With the deepening of research, the application of PhGs and their delivery systems within the field of food is also expanding; and safety has become the focus of attention. The acute toxicity test showed that no mice died within 14 days after continuous gavage and that the average body weight increased by more than 50%. The maximum tolerance of mice to the extraction of Cistanche deserticola PhGs was 119.46 g/kg and the dose was 882 times that used for adults, indicating that the toxicity of Cistanche deserticola PhGs was very low, the clinical application was safe and reliable and it had benefitted from the further research and development [80]. Other experiments showed that the repeated administration of Lamiophlomis rotata PhGs extract (L-PhGs) to mice for 30 days showed no obvious toxicity, indicating that L-PhGs were safe for long-term use [81]. After the long-term administration of Monochasma savatieri PhGs extract for 90 days, rats had a certain degree of damage to liver and lung [82]. The acute toxicity test showed that within the dose range of 100 mg/mL, the PhG nanoemulsion had no toxicity and intranasal administration had no significant effect on nasal mucosa or important organs, indicating that the PhG nanoemulsion had a good level of safety [83].
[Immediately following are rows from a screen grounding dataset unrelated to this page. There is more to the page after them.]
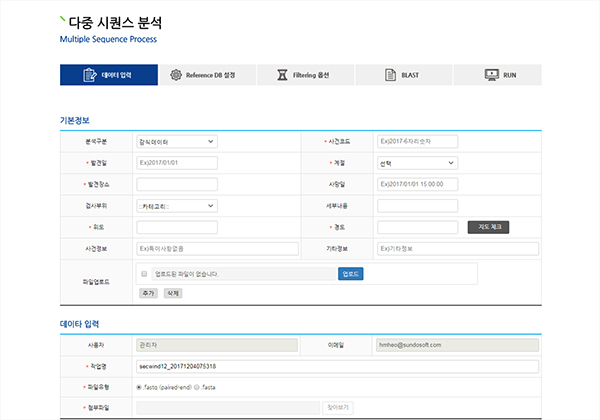Focus the 발견일 date input field
Image resolution: width=600 pixels, height=420 pixels.
click(x=176, y=163)
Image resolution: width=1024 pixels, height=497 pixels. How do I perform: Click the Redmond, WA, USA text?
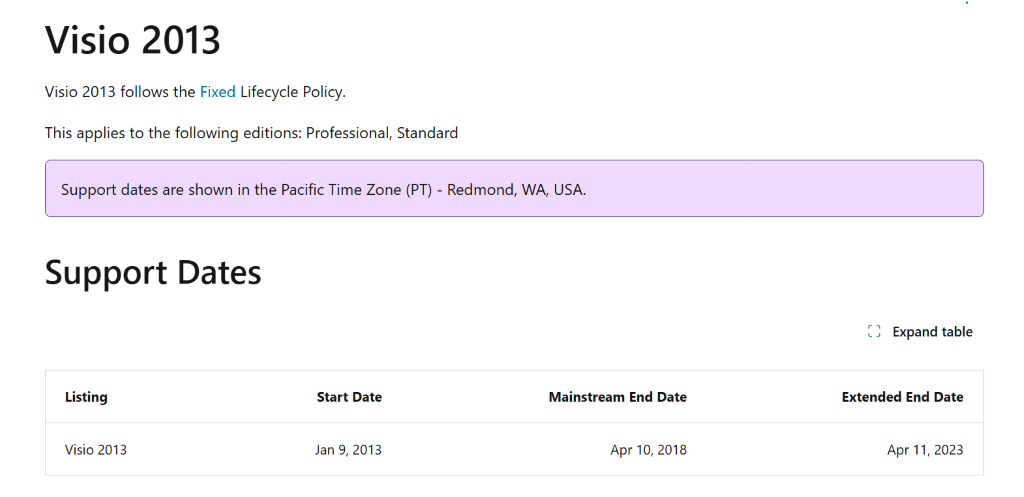[516, 189]
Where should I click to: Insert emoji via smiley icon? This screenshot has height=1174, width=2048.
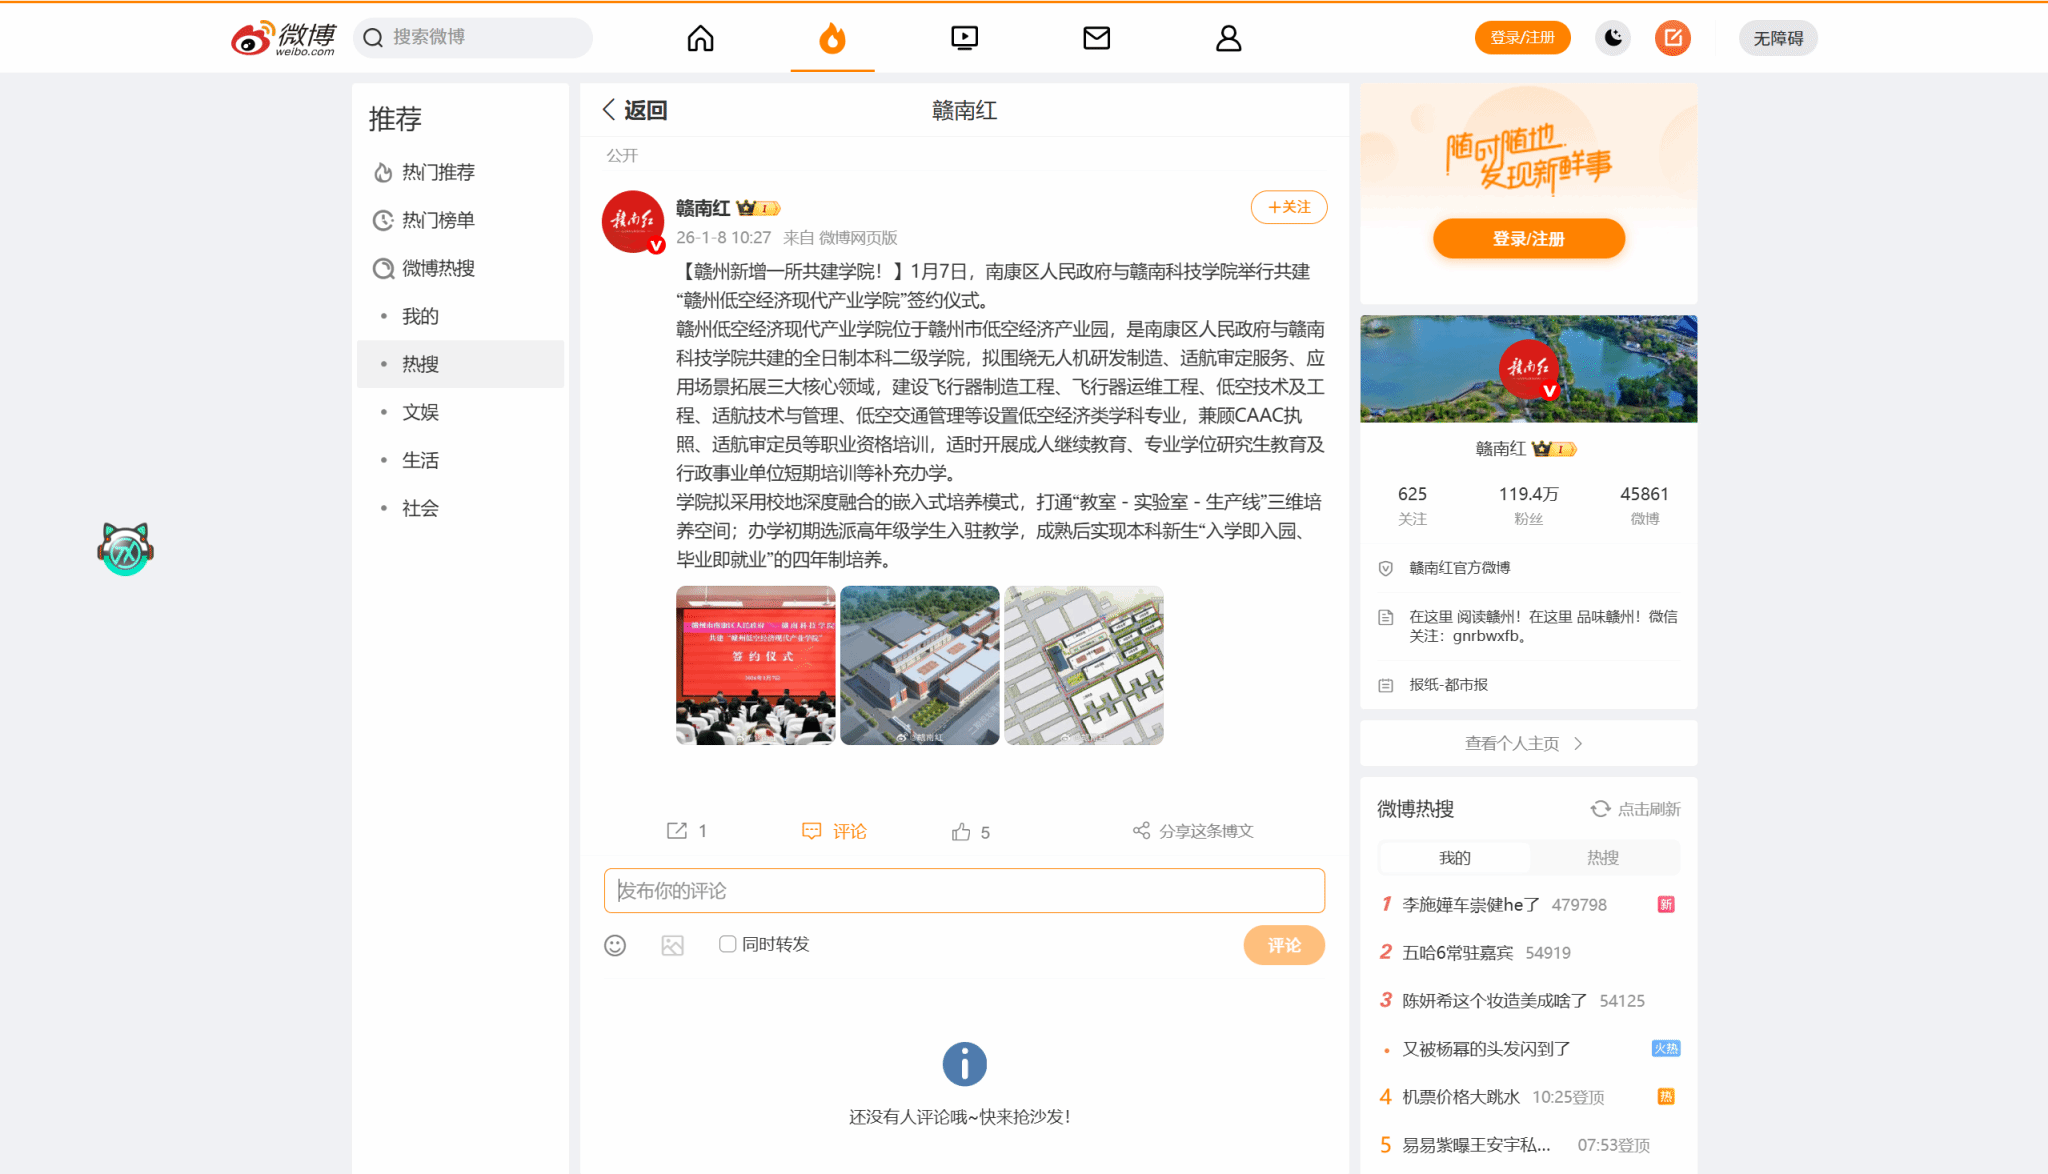coord(615,945)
In vitro experiments showed that the five PhGs in Chirita eburnea had weak cytotoxic side effects on SPC-A1 cell lines and no cytotoxicity on HepG2, SGC7901 or other cell lines [84]. Acteoside liposomes can be maintained for 6 months at 4 ± 1 °C. The stability study showed that the liposomes were physically stable within 90 days. During this period, ACT did not leak and the size of the liposomes did not change. After 3 months, ACT remained at 91% in the liposomes and decreased to 80% after 6 months, but the ACT did not degrade throughout the whole process [64].
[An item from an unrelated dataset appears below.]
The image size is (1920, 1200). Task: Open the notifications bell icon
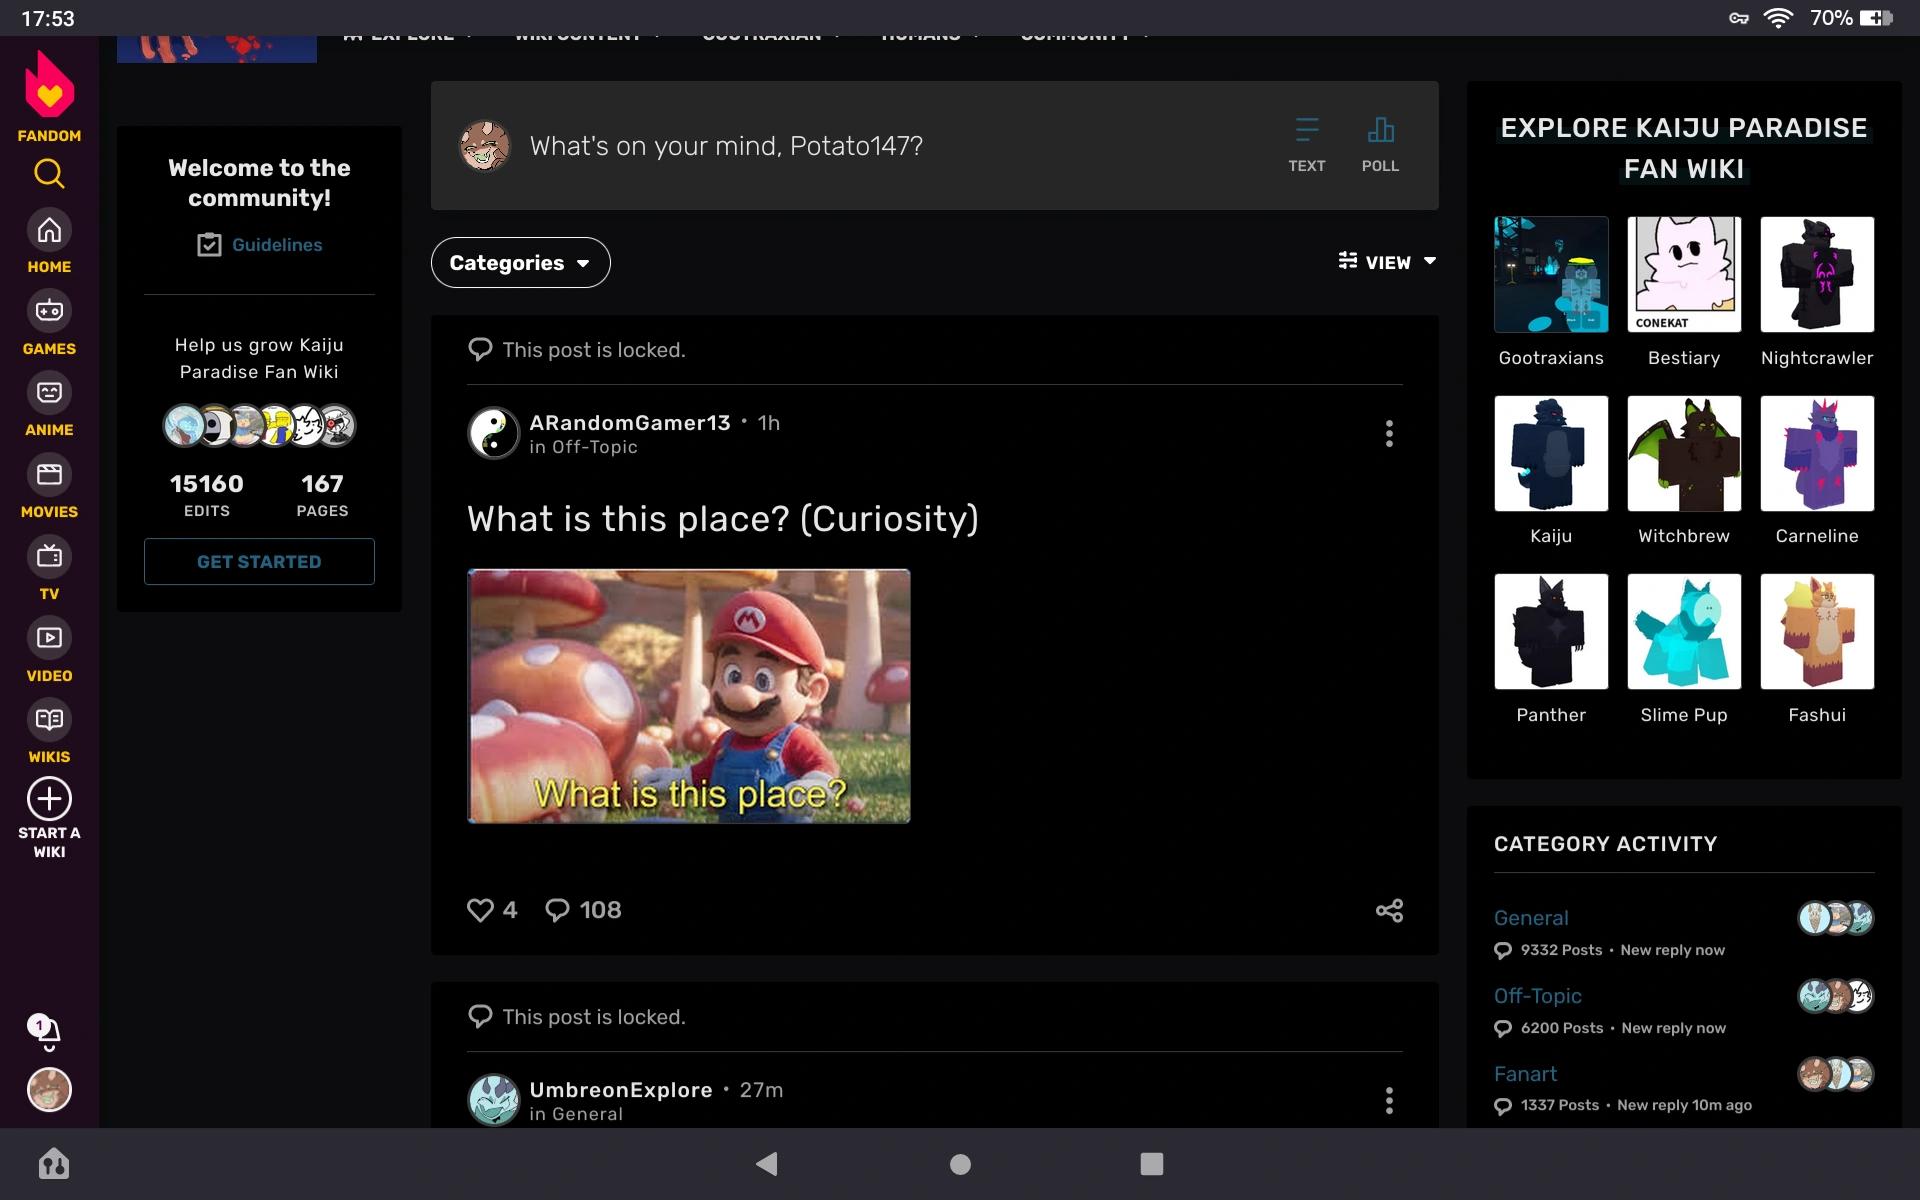coord(47,1031)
There are still some problems associated with delivery systems: (1) different standards and models are used to evaluate the physical and chemical properties and bioavailability of delivery systems, and there is a lack of pertinence and contrast; (2) some active substances are inhibitors or promoters for transporters and metabolic enzymes and a change in bioavailability would also alter these functions; and (3) the targeted transport of PhGs in delivery systems cannot achieve accurate positioning, which leads to a decrease in the absorption and bioavailability of PhGs.

7. Conclusions

PhGs have a wide range of chemical, biological and physiological activities. However, their limited stability and poor bioavailability must be solved in order to make these components better able to meet people’s needs in terms of nutrition and health. In this paper, the main biological activities, digestion, absorption and metabolism of PhGs and the application status of three typical PhGs and their delivery systems were reviewed. The various research results reported in this paper show that the delivery system has a significant protective effect on the PhGs under various conditions in vivo and in vitro and effectively enhances the stability and bioavailability of PhGs. Furthermore, the delivery system can realize the targeted transport and release of PhGs, so that they can provide a specific therapeutic effect.

However, there are still a series of problems, such as different evaluation standards and unclear safety in vivo. Therefore, the factors affecting the bioavailability, absorption, metabolism, transport process and mechanisms of PhGs still need to be explored further so as to improve the safety of PhG delivery systems and build a high-performance delivery system.